Implying that everything is a derivative of some distant original is a valid argument, but it’s pretty unromantic. The ramifications are bleak: why do we waste our time watching anything if everything is familiar and comparable? This attitude takes away from all the creative elements that make a show unique. The distinct visual style of “Sherlock” gives it a completely different viewing experience than CBS’s “Elementary,” which features the same characters and often similar cases. Pitting them against each other is unfair, because both are enjoyable in their own way and worthy of more regard than simply being competing adaptations of Arthur Conan Doyle’s stories.
It’s especially sad that television is usually the only form of media that is viewed with this formulaic attitude.

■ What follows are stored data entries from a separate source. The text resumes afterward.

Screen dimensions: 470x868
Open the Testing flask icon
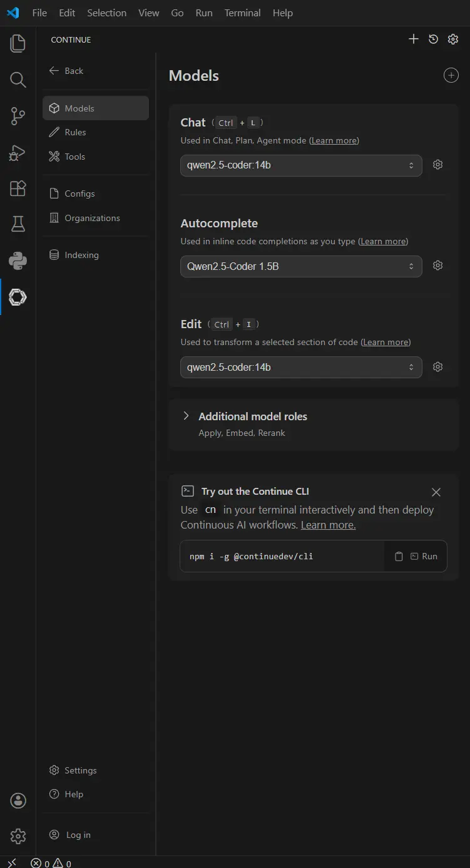pos(18,224)
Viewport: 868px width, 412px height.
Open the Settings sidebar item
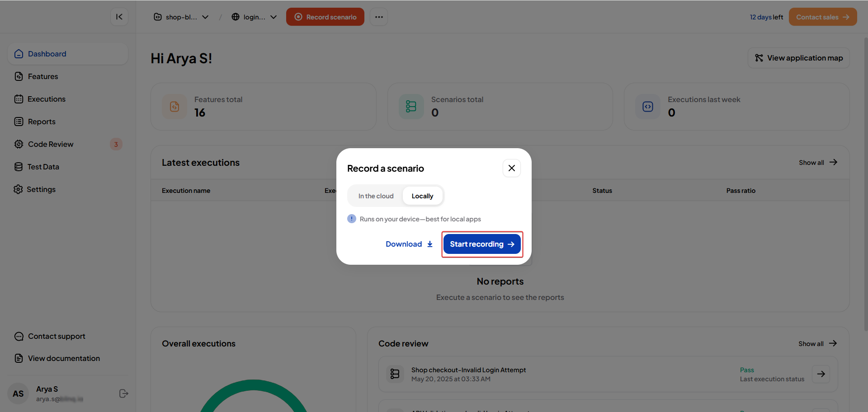(x=41, y=189)
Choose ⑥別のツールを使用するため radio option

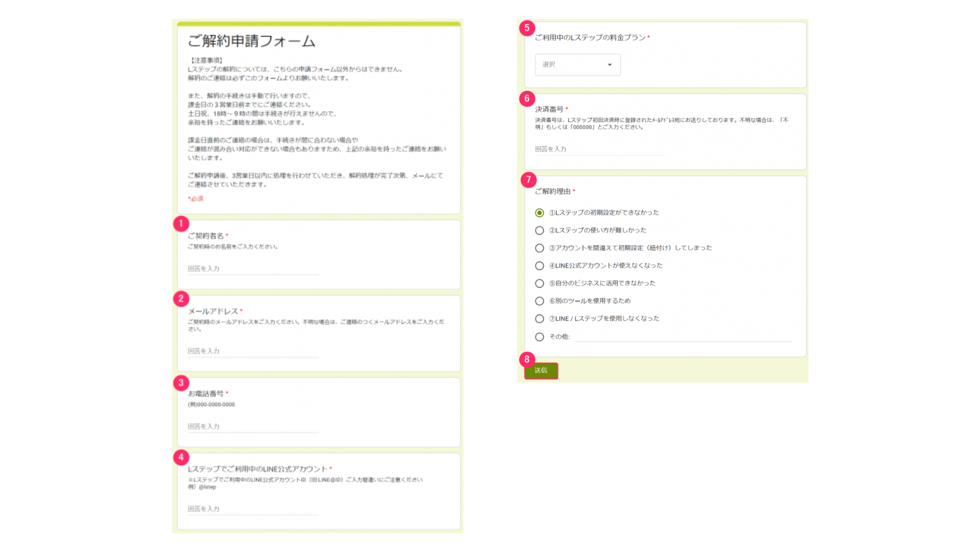tap(540, 301)
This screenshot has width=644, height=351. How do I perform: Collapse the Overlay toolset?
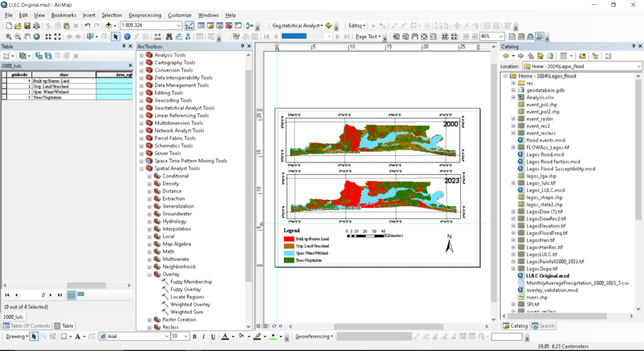(x=150, y=275)
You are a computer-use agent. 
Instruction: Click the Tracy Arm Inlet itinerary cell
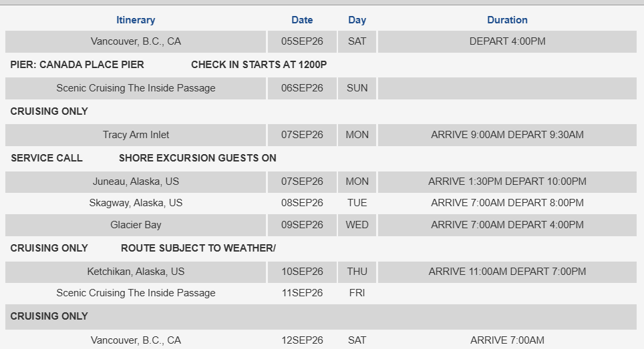click(136, 135)
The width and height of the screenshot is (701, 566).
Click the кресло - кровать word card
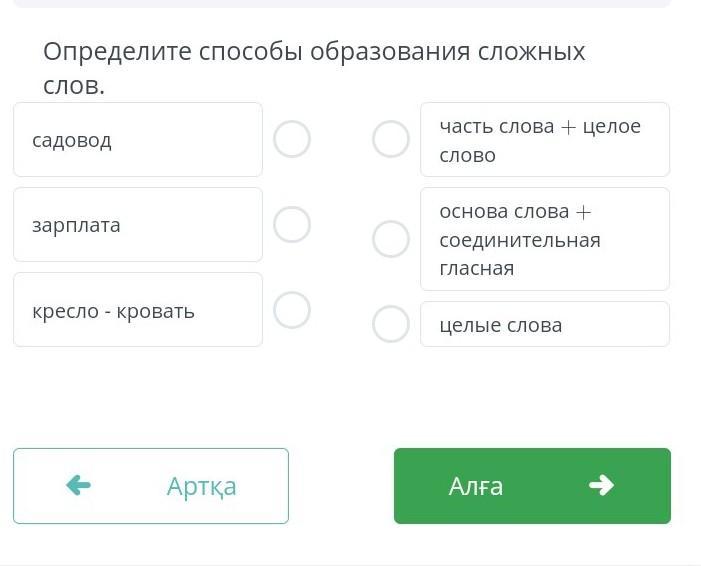pyautogui.click(x=138, y=310)

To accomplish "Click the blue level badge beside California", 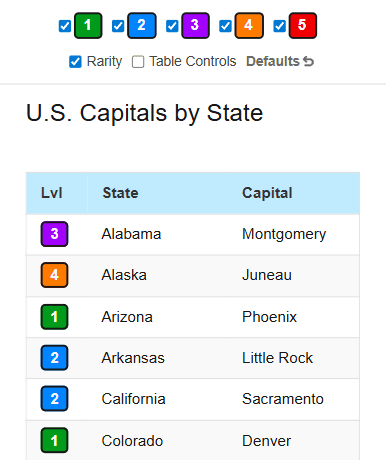I will (x=54, y=399).
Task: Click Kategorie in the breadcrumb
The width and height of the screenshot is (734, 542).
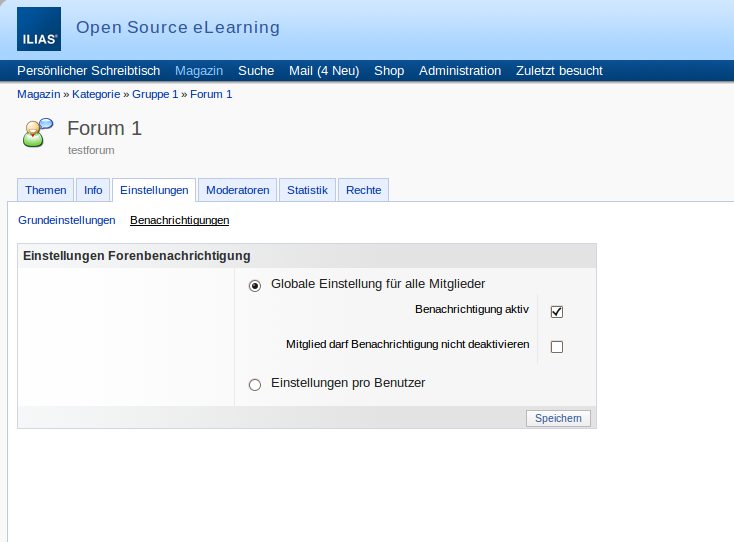Action: point(96,94)
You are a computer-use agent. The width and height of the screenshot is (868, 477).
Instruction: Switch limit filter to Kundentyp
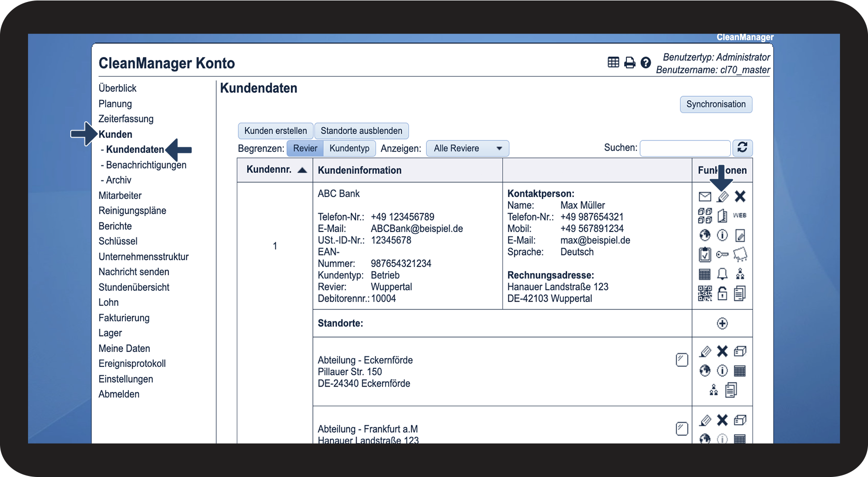pos(349,148)
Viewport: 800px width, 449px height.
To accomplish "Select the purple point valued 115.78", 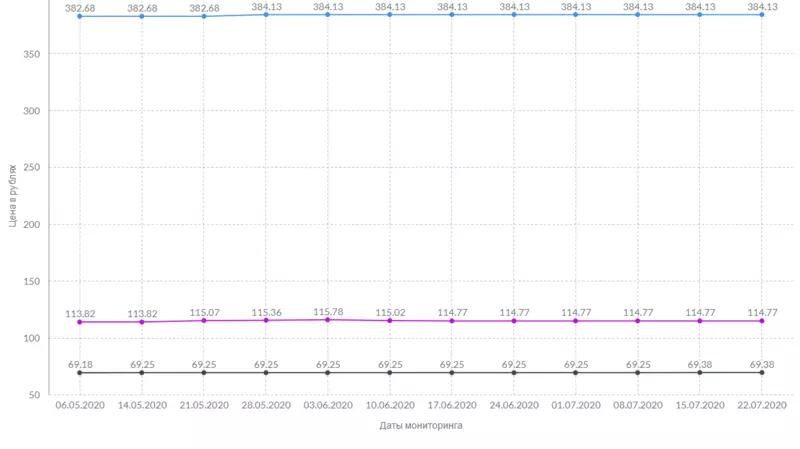I will 328,320.
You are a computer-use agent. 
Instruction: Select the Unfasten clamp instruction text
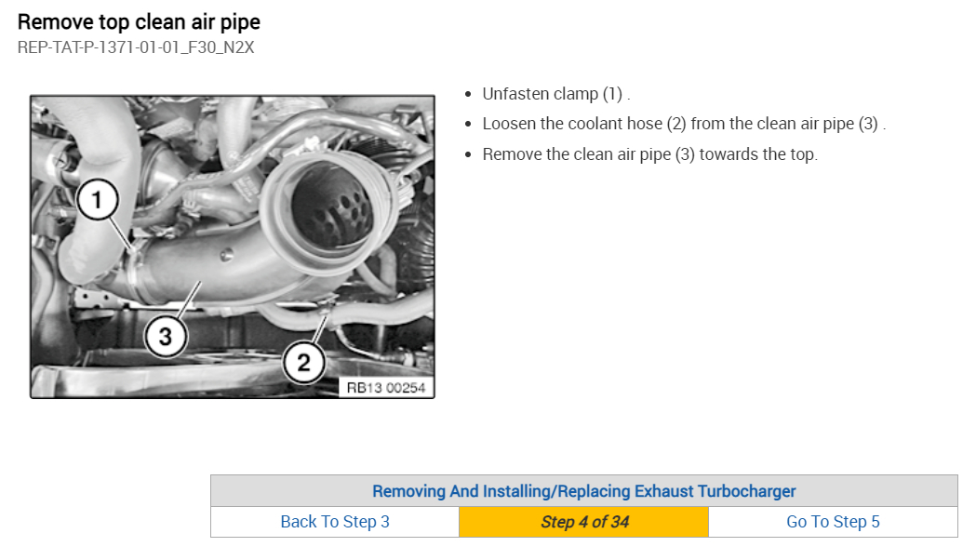pyautogui.click(x=555, y=94)
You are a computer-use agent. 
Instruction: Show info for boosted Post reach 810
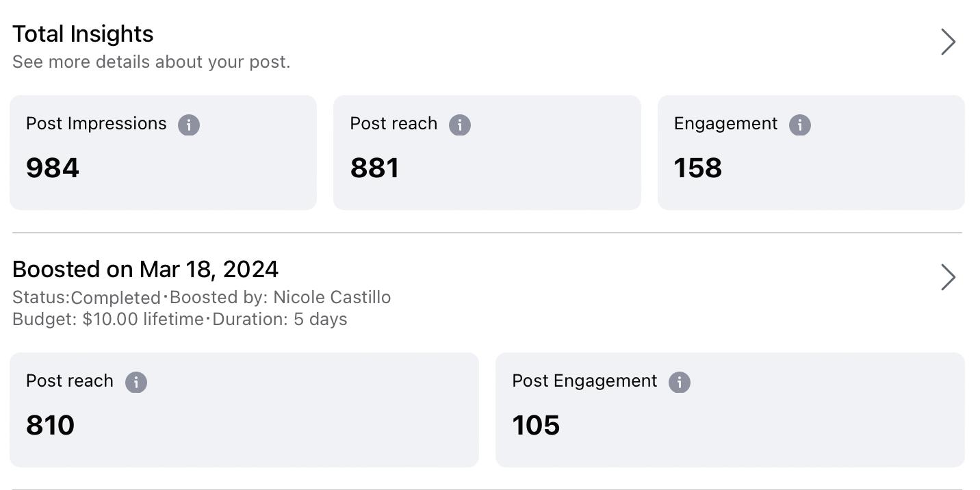136,383
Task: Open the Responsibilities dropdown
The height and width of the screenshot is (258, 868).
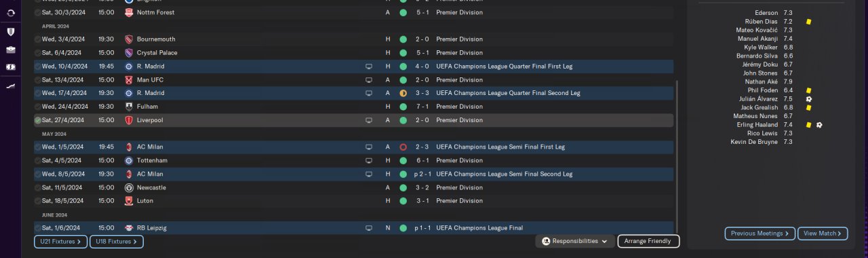Action: 575,241
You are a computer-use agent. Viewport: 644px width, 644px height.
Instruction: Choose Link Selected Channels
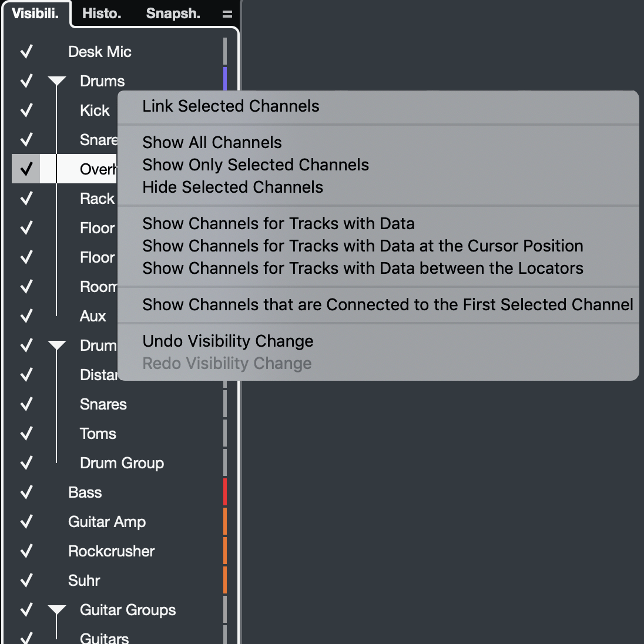point(231,106)
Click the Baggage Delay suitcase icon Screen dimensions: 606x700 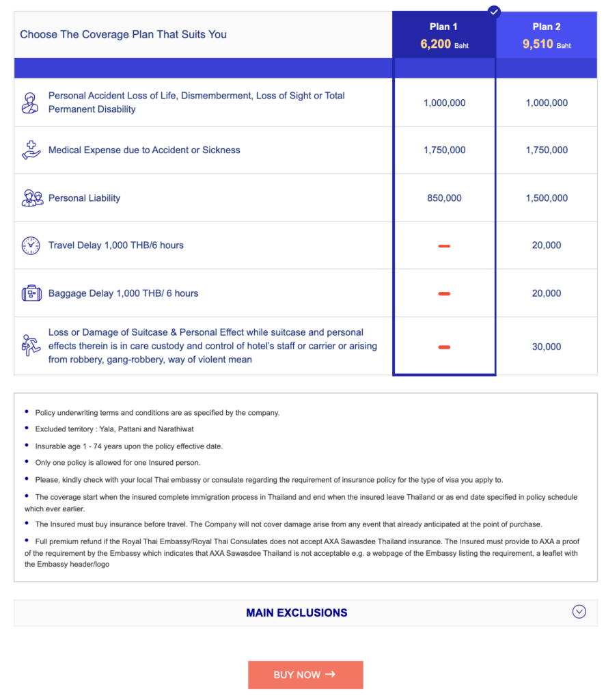pyautogui.click(x=31, y=293)
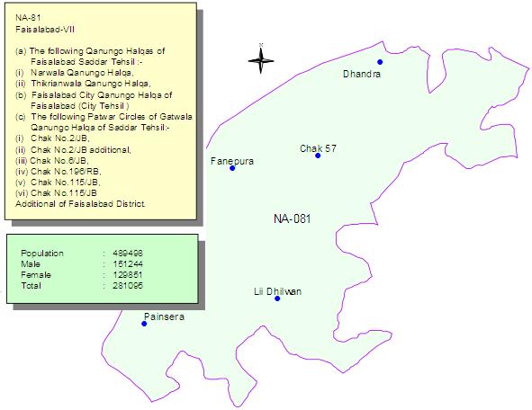532x410 pixels.
Task: Select the Faisalabad-VII title text
Action: click(45, 30)
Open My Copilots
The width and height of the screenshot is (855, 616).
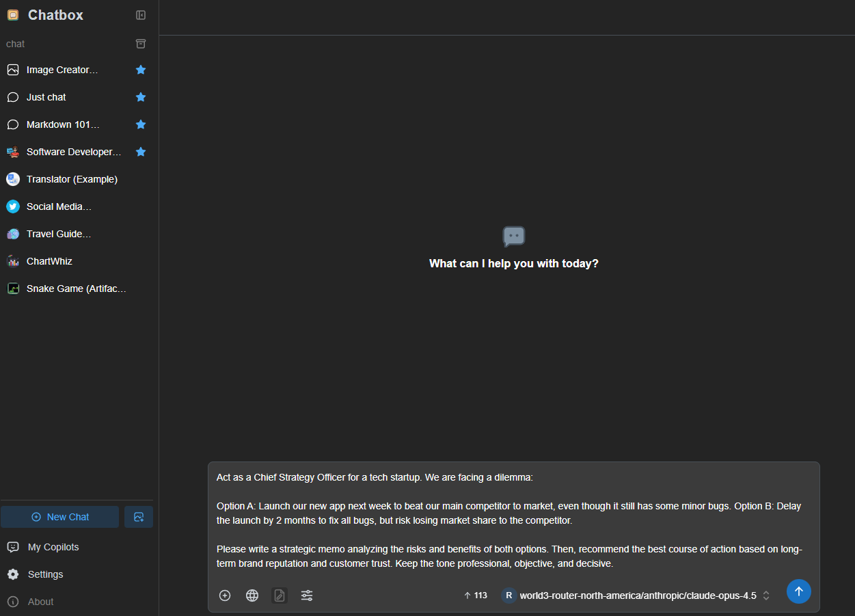coord(53,547)
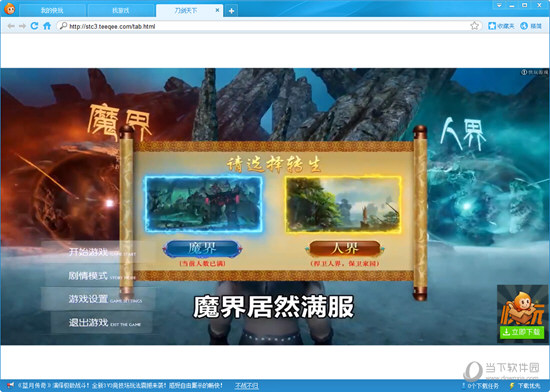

Rarely do you hear someone comparing “American Beauty” and “The Graduate.” And when two films are pitted against one another, it’s usually for intelligent debate. The two are valuable separately, because generally film is viewed as a more deliberate and somehow “smarter” medium. Music comparison is based on similarities in style, and isn’t unfairly described as blocks of tropes and situations just reshuffled for consumption like TV often is.
With critically acclaimed and popular shows like “Game of Thrones” and “Breaking Bad” paving the way, television is on the upswing toward being legitimized. Maybe as the general public lets go of old ideas of television as a “vast wasteland” of mind-numbing trash, the great stuff it offers will be viewed as valuable on its own. No comparisons necessary.